You know who I think is taking advantage of that approach these days is Olympus, with the EM5II's custom raw conversion PS plug-in for the 64MP High Resolution images.  Taking a look at the resulting MTF curve, it appears to me that they use a sensor specific PSF, pushing it to taking advantage of the fact that supersampling leaves the raw curve quite a ways from Nyquist OOC.

Hi Jack,

It might well be that Olympus uses some form of Point Spread Function (PSF) based adjustment  during the Raw conversion. As far as the combined exposure PSF from supersampling alone goes, that would be rather predictable and highly reproducible. It's the convolution of the PSFs of the subexposure positions. Some of the sub-exposures have overlapping sampling areas, so one could envision a PSF from a (up to) 200% fill-factor sample per new super-sampling grid. The individual samples probably have a Gaussian PSF shape, just like common sensels apparently do.
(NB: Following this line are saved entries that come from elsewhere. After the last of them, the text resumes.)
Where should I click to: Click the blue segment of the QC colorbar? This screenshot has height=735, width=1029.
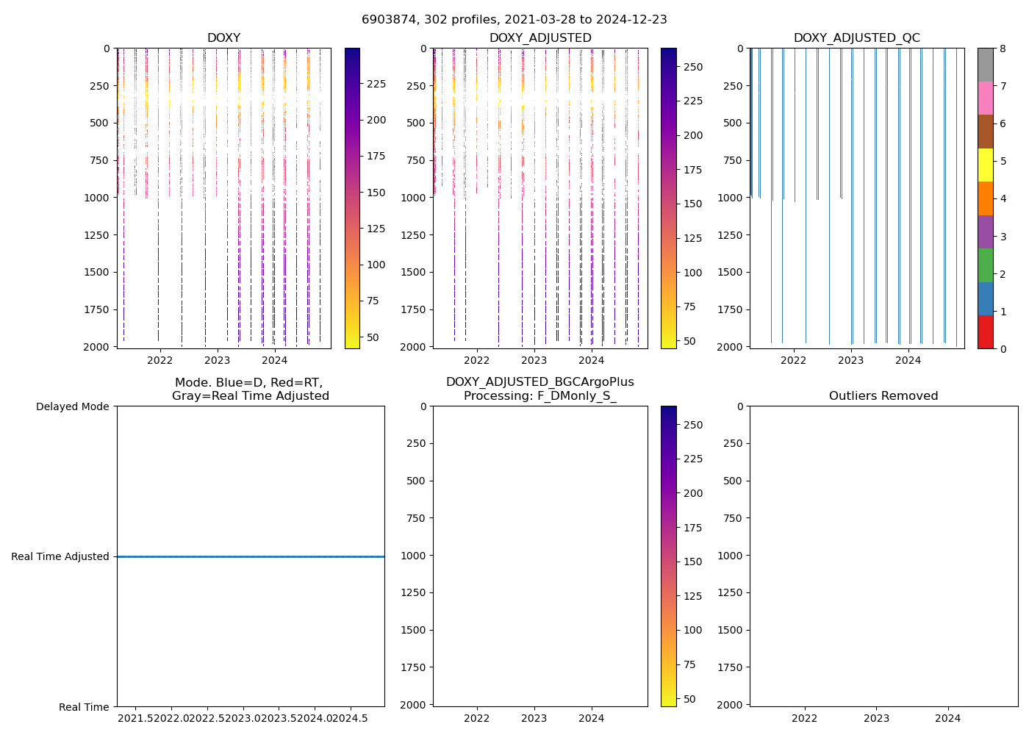(985, 298)
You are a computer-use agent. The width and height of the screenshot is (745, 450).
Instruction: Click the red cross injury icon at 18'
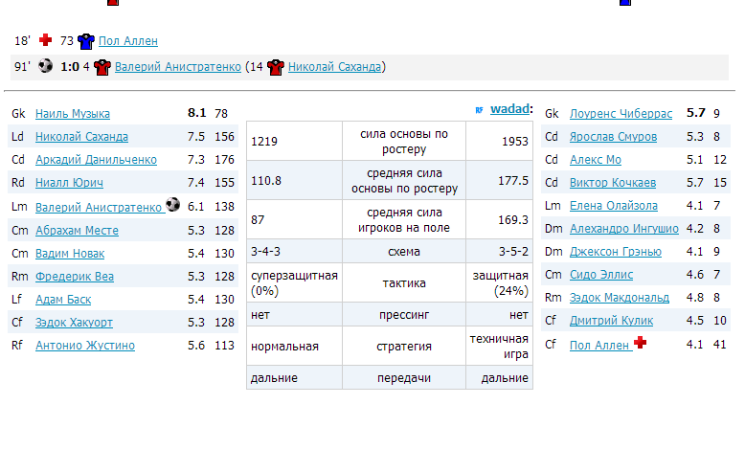click(46, 41)
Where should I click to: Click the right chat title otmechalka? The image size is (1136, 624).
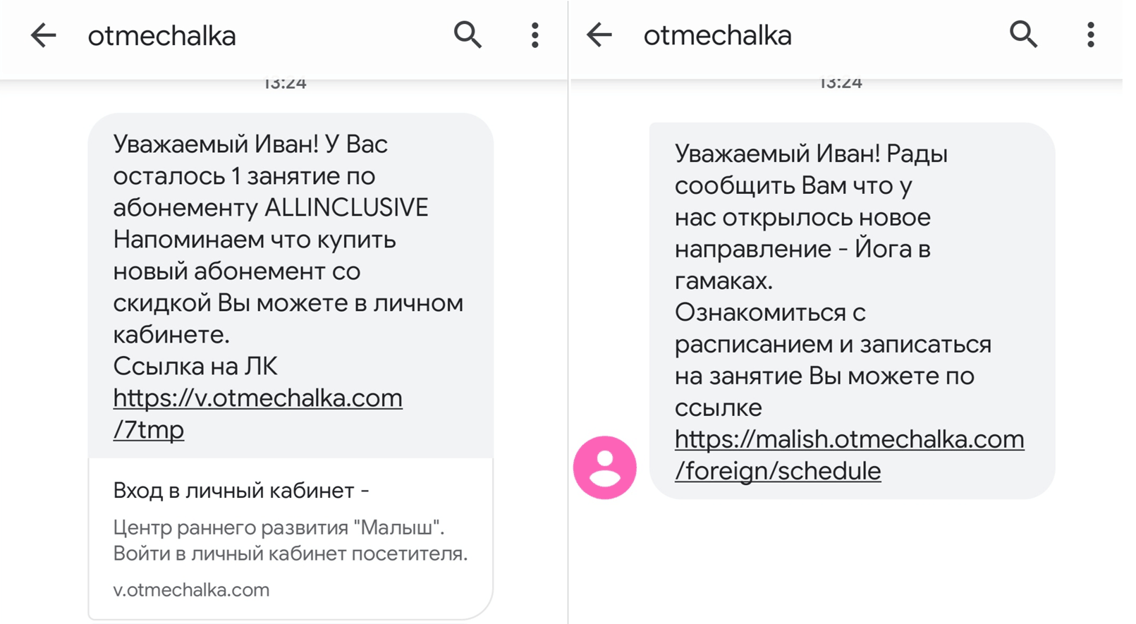(717, 35)
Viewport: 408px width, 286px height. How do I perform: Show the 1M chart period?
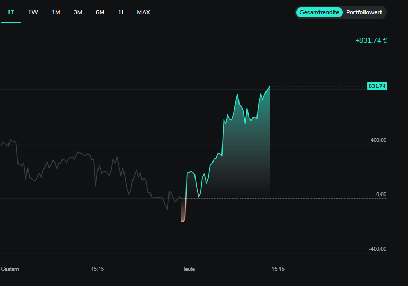click(56, 12)
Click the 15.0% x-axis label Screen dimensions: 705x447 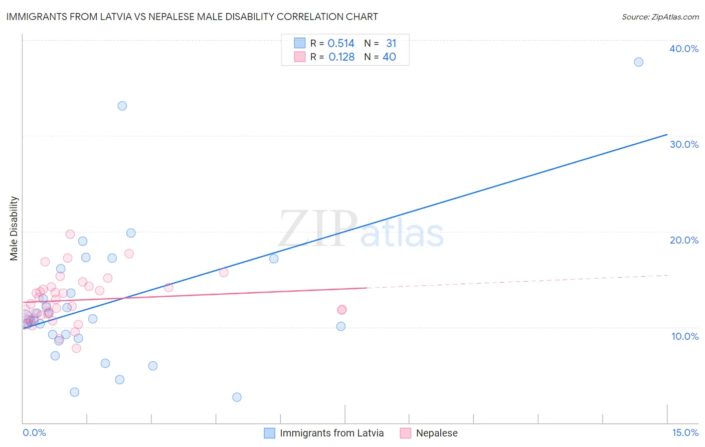tap(685, 432)
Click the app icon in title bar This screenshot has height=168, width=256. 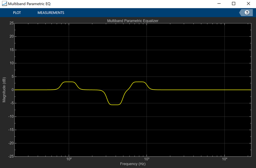coord(4,4)
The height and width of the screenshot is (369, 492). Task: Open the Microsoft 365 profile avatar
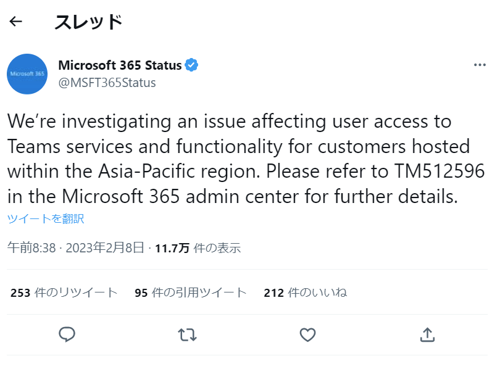coord(27,74)
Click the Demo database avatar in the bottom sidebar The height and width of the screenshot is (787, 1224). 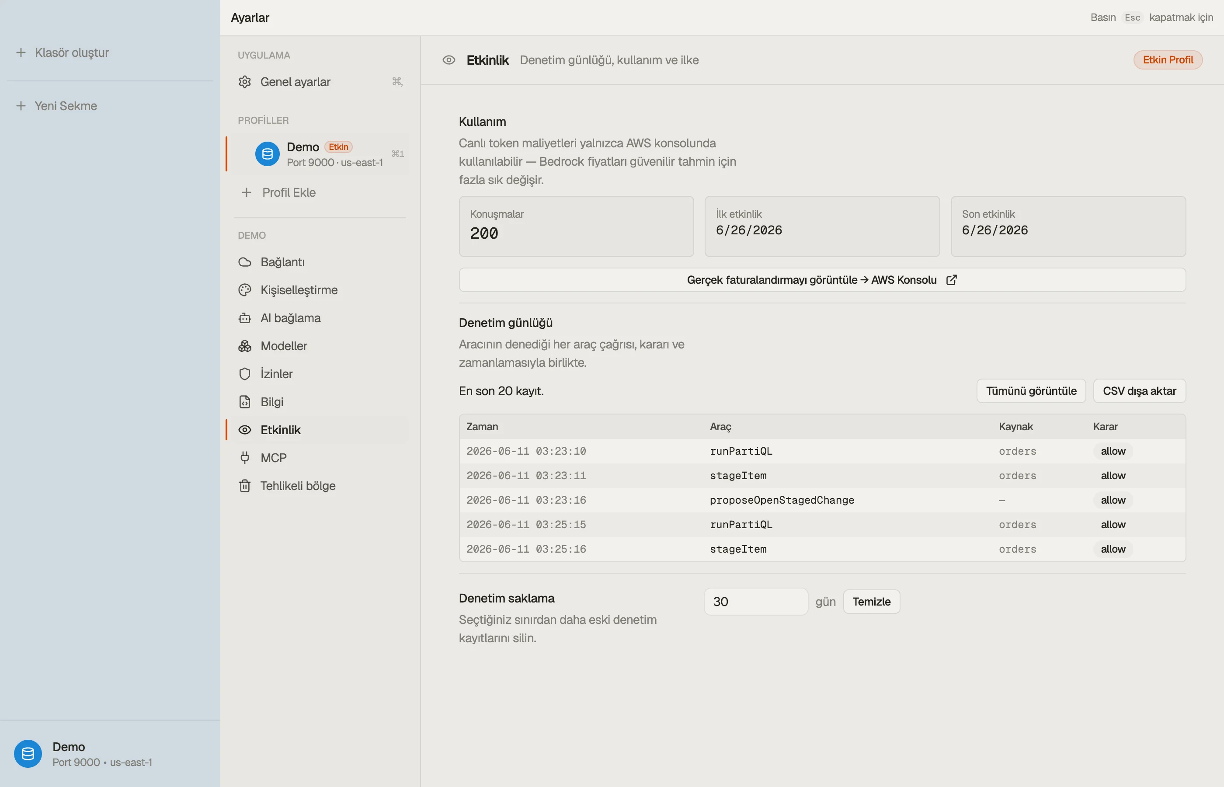coord(28,754)
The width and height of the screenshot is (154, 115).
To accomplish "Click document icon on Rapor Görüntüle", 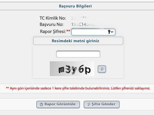I will 41,104.
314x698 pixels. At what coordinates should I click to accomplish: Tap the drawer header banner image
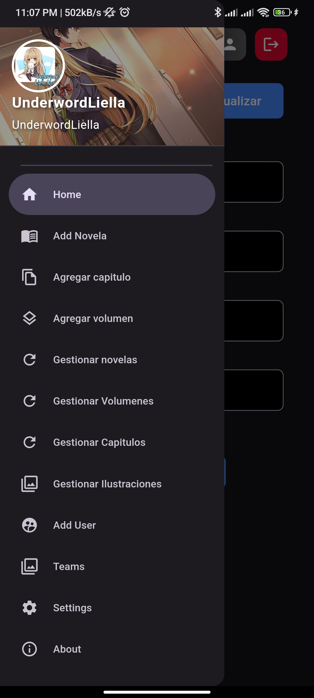click(112, 86)
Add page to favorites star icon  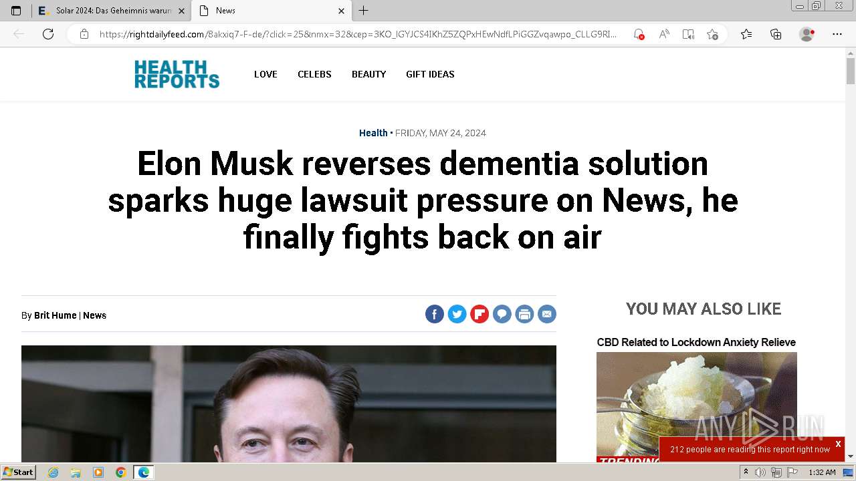[x=712, y=34]

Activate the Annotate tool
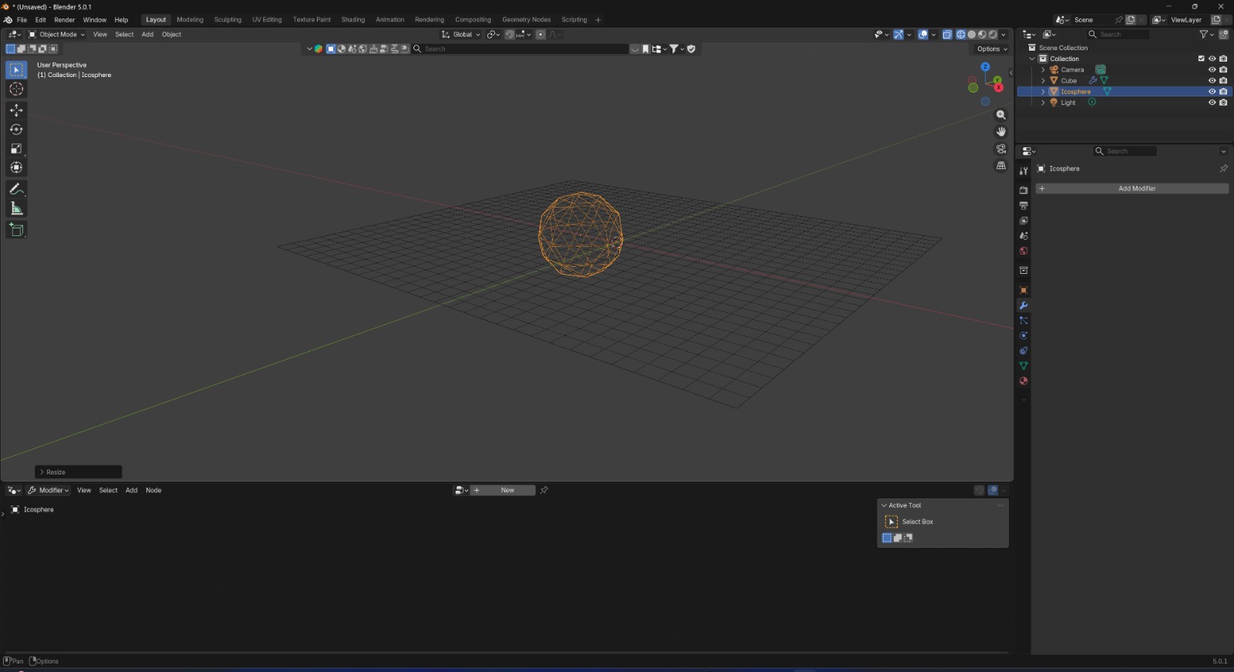[16, 189]
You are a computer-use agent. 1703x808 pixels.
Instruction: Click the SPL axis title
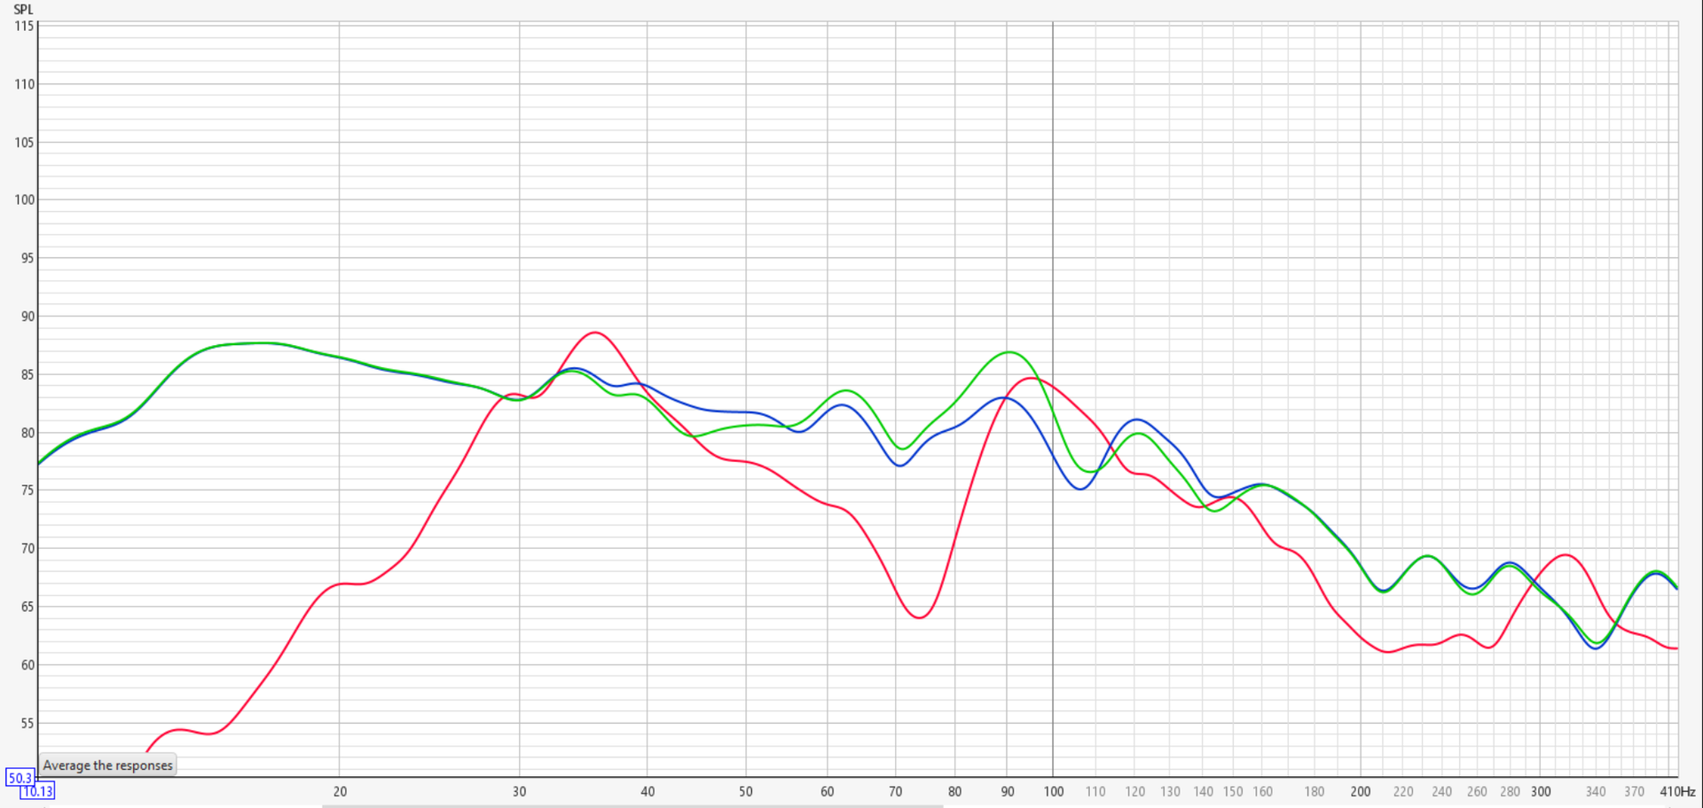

My PSF-generator tool offers the possibility to define a 200% fill-factor, which flattens (lowers kurtosis of) the Gaussian PSF shape a bit more than a point sampler would. Since Gaussian shaped PSFs have long tails, the individual PSFs would have to use a relatively large kernel support, so it may be more efficient to use a single cascaded PSF from the overlapping PSFs after R/G/B reconstruction, but a lot depends on the details which approach is best. When still dealing with sensor DNs (ADUs), one can use fast binary shifts instead of floating point math multiplications, that's what the option to generate binary shifted type of kernel numbers is for.